This morning, the US 10-Year US Treasury is yielding 2.818%. The US 2-Year Treasury is yielding 2.46%. Just 3.5 months ago, the 10-Year was yielding 1.5% and the 2-Year .73%. Talk about a fast rate rise!!
I can’t help but speculate how much inflation and interest rate hikes has the bond market already priced in? My best guess at this point is market interest rates have priced in a significant amount of the Fed’s future rate hikes. I expect interest rates the market controls, and the Fed, to overshoot rates to the high side. I’ve been alluding that bond yields are starting to become attractive. The question is… how much more attractive?

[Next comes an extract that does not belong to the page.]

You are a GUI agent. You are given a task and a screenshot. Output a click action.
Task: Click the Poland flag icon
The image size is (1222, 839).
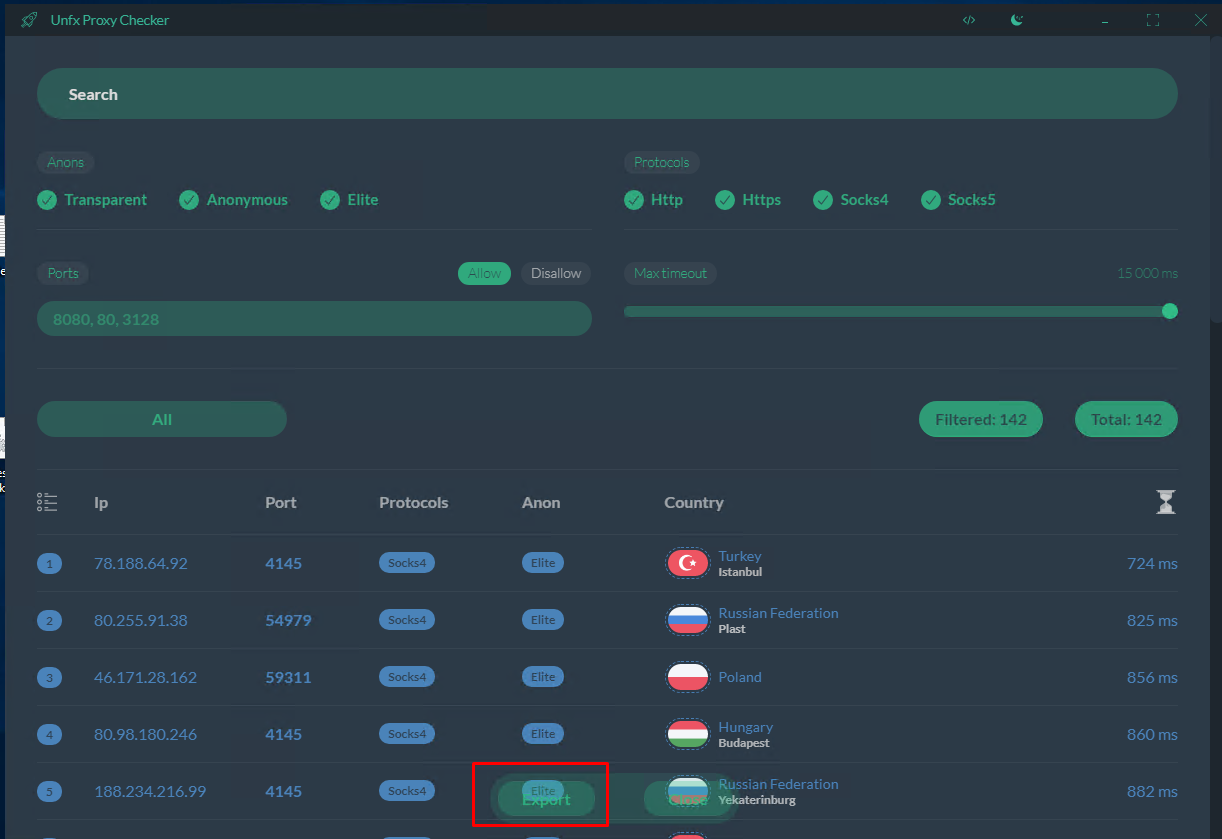pyautogui.click(x=687, y=677)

Hopefully, not much more attractive from here!
Markets Lower Last Week
Most market indexes dropped last week, with the Dow down (.78%), the S&P 500 (2.11%) and the Nasdaq (2.02%). Small caps bucked the weekly trend moving higher by .53%.

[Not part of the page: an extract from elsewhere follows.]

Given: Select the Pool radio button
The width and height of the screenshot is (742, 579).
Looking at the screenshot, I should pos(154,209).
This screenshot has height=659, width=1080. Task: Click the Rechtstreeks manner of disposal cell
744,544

Over the pond, foreign stocks shed (1.02%) and emerging markets lost (1.23%).
The Week Ahead
This week features a plethora of corporate earnings reports…. It will be important to hear how Corporate America is dealing with higher rates and higher input costs.
We’ll also hear reports on new home builds and sales of existing homes. I expect rising mortgage rates will put a dent into these reports. I expect these reports over the next couple of months to get worse before getting better.
And of course, the news outlets and media will continue to push negative narratives about inflation, the war, politics etc. My suggestion – turn off the TV, put down your phone, get outside and enjoy the warming weather.
2022 Income Taxes
As today marks the end of tax season for most taxpayers, it’s never too early to start planning your 2022 income taxes!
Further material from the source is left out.